There is death, which is probably insurmountable. Any treatment that lengthens the human lifespan would still face the challenge of preserving the youth of human flesh and brain in such a way that the essence of a man is preserved. Immortality which results in immortal bodies with senile empty minds would be worse than death; an immortality in which the mind is refreshed would be a pointless waste, because your future self would not be you any more.



There is space, which is also insurmountable. The technological leaps required to create a spacecraft that can navigate the depths of space would be so profound, so extraordinary as to make space travel itself pointless. And what do we expect to find when we reach Alpha Centauri? In the long run we would simply shift our problems onto an alien world. A world less compatible with our biology than Earth. Terraforming the planet would defeat the point of travelling there; instead of one Earth with seven billion human beings we would simply have two Earths with fourteen billion.

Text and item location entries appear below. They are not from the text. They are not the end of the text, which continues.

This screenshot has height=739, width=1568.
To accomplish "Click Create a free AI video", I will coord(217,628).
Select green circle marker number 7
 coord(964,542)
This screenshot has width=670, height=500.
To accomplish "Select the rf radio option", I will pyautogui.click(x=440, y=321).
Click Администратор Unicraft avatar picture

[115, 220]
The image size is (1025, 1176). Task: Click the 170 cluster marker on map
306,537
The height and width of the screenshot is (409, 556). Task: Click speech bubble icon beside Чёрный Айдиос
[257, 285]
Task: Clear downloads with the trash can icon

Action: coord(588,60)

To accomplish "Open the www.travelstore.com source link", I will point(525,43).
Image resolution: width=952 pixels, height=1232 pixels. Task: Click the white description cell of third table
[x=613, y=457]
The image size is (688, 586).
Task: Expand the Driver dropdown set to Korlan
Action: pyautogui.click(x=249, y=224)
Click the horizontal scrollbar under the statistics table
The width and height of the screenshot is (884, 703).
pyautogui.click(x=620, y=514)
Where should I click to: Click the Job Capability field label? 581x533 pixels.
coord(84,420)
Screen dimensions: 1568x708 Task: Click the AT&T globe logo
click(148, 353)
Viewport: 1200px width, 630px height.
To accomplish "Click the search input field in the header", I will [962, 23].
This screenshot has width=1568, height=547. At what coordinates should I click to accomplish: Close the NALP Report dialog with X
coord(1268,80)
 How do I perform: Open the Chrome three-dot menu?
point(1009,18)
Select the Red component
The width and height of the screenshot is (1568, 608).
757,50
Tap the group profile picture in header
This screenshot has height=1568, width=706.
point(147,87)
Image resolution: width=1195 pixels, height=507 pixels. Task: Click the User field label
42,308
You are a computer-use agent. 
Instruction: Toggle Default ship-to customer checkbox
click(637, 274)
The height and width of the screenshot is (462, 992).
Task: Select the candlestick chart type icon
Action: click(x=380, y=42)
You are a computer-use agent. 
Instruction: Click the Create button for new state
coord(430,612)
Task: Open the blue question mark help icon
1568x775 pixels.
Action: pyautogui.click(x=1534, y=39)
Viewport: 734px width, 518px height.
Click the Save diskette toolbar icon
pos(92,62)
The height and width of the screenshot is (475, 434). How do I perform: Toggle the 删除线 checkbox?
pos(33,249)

Transforming the human body to fit the environment again raises the question of what we hope to achieve. In the 1960s it was occasionally opined that the population explosion could be alleviated by moving human beings into space, but in reality this would probably have the effect of speeding up the rate of population increase, by spreading the human stain. Besides which, how many people could be realistically shifted skywards? The Earth's population increases by almost 200,000 every day.

There is time, which seems to be a fundamental property of the universe, and would require open heart surgery on the structure of physics in order to defeat. Energy? That challenges us, but there is a limit to the amount of waste heat the Earth's environment can radiate, and all sources of energy produce waste heat. There will come a point when we reach the theoretical limits of machine efficiency.

And there is mind. The computer revolution is just a few decades old, and already they can beat us at quiz shows. Perhaps computers of the future might help us; my hunch is that the widespread permeation of global mass media will unite us, smooth us out, render the majority of us superfluous. "It is extremely dangerous to encourage people to see themselves as exceptional, whatever the motivation." In an ideal society we are all equal, but the same is true of cattle. They are equal too.


I grew up at the very end of a brief period of human history in which the dominant economic power dreamed of a better tomorrow. Not just incrementally better, but a paradise on Earth, a second renaissance. My fear is that we have reached the end of that cycle, and the next few centuries will see a great easing of progress, as we struggle to process the gains we made. And five hundred years from now we will begin again, but no-one alive today will see it.

No, we are trapped in the here and now. God arranged it so that our only escape was too horrible to contemplate; he doomed us to spend the remainder of our lives dreading a fate worse than life, inching closer to eternity.